Friday, February 19, 2010

the gift of the magi

Before I pulled into the driveway at the farm house my phone was ringing. The boy was never a man of many words and quickly asked for a ride.

I dropped off one child and picked up another.

I know he thinks being taller than me makes him grown, but he will always be a darling child to me.

He wants to drive. He's picking out music for the ride. Asking me if I have heard of this or that all while I am trying to read his style, wondering what kind of man he will be.

I ask why he is going to the mall, "to see a movie" he says.

We are a few blocks away and it hits me.

Its Valentine's Day.

I am heading out to meet a friend and am used to being alone, but he is heading to a date.

If I could have stopped time, I would have.

We made a failed attempt at getting flowers from a gas station.

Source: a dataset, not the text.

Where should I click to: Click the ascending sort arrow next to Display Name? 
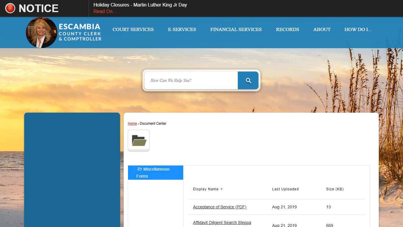(221, 189)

I couldn't let him walk in without something for her.

Then he admitted he had a card.

"Can I see it?" I asked.

He handed over an unsealed envelope.

I recognized it was salvaged from a set of blank artist sketches in my mother's stationary.

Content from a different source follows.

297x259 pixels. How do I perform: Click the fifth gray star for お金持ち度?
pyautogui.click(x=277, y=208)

The picture on the front was of a boy fishing.

This is what I know was true. This kid, whom I watched grow up, had exactly twenty-six dollars to his name, he was an hour late to his first Valentine's Day date cause no one could give him a ride, he had no gift, and he was still smiling and kind without a hair standing up in worry.

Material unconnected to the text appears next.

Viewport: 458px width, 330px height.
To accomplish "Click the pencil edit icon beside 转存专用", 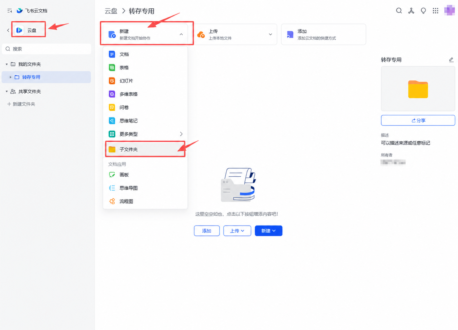I will [x=451, y=60].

I opened the card wishing I had anything to give him to make it up to this girl for having to wait for him. How could he choose a card with a boy fishing on it?

In his handwriting (think about it, can you recognize anyone's handwriting anymore? I love my nephew and still this was the first I had seen his adult handwriting) he neatly and simply said;

"I can't believe I caught you! Happy Valentines Day. Love, Pat."

I was thrilled. Laughing I kissed his cheek and pushed him from the car. When he ran inside I turned the corner then put the car in park. I tapped the tears from my eyes and drove to dinner.

I remember waiting for hours for Travis to find a ride so we could walk around the mall broke.

I was realizing how everyone told us we didn't know what love was. We were too young to get it. I thought then, and know now - they were wrong.

When we couldn't give gifts we had to actually tell each other how we felt. We couldn't afford diversions and had to spend time together.

I honestly don't know if I'll ever meet anyone as interesting as I did when I was a teenager. The love notes, the handmade gifts, the stolen sweatshirts.

I was spoiled with the right attention and now my standards are unusually high.

Never forget what you learned at sixteen.